Jamais il n’avait été si heureux de vivre ; et cette soirée chez Jenkins, son entrée dans le monde, à lui aussi, lui avait laissé une impression de portiques dressés comme pour un triomphe, de foule accourue, de fleurs jetées sur son passage… Tant il est vrai que les choses n’existent que par les yeux qui les regardent… Quel succès ! Le duc, au moment de le quitter, l’engageant à venir voir sa galerie ; ce qui signifiait les portes de l’hôtel Mora ouvertes pour lui avant huit jours. Félicia Ruys consentant à faire son buste, de sorte qu’à la prochaine exposition le fils du cloutier aurait son portrait en marbre par la même grande artiste qui avait signé celui du ministre d’État. N’était-ce pas le contentement de toutes ses vanités enfantines ?

Et tous deux ruminant leurs pensées sombres ou joyeuses, ils marchaient l’un près de l’autre, absorbés, absents d’eux-mêmes, si bien que la place Vendôme silencieuse, inondée d’une lumière bleue et glacée, sonna sous leurs pas avant qu’ils se fussent dit un mot.

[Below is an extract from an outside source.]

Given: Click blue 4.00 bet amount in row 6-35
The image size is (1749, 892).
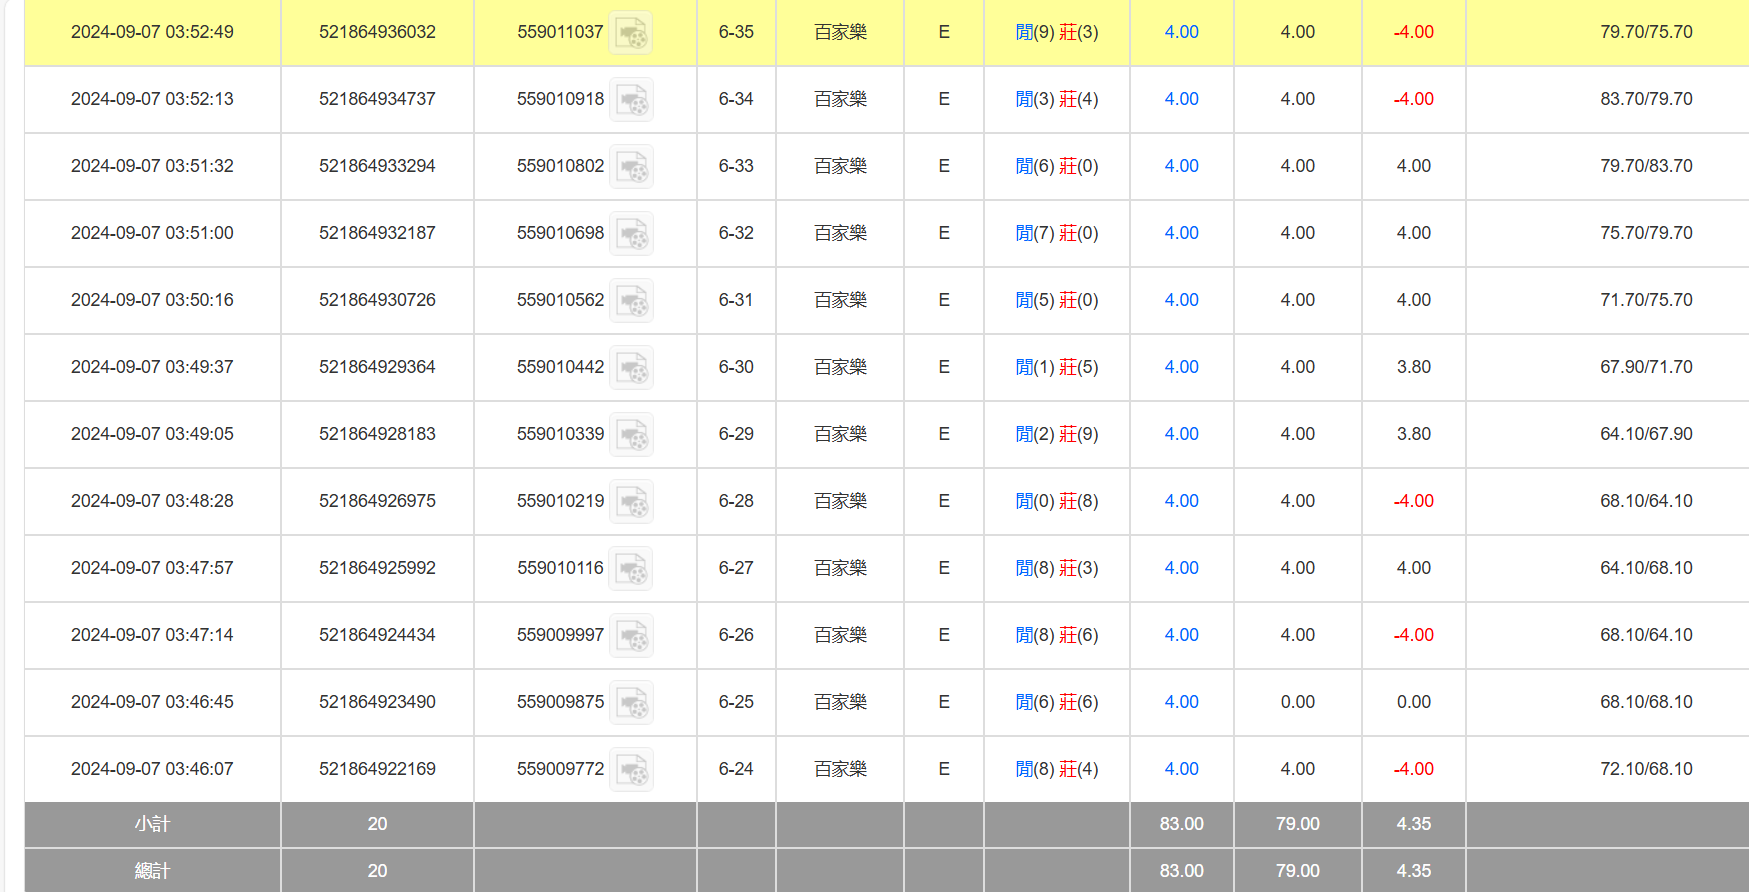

« Déjà, dit le Nabab… J’aurais bien voulu marcher encore un peu… Ça vous va-t-il ? » Et, tout en faisant deux ou trois fois le tour de la place, il laissait aller, par bouffées, l’immense joie dont il était plein :

« Comme il fait bon ! Comme on respire !… Tonnerre de Dieu ! ma soirée de ce soir, je ne la donnerais pas pour cent mille francs… Quel brave cœur que ce Jenkins… Aimez-vous le genre de beauté de Félicia Ruys ? Moi, j’en raffole… Et le duc, quel grand seigneur ! si simple, si aimable… C’est beau Paris, n’est-ce pas, mon fils ?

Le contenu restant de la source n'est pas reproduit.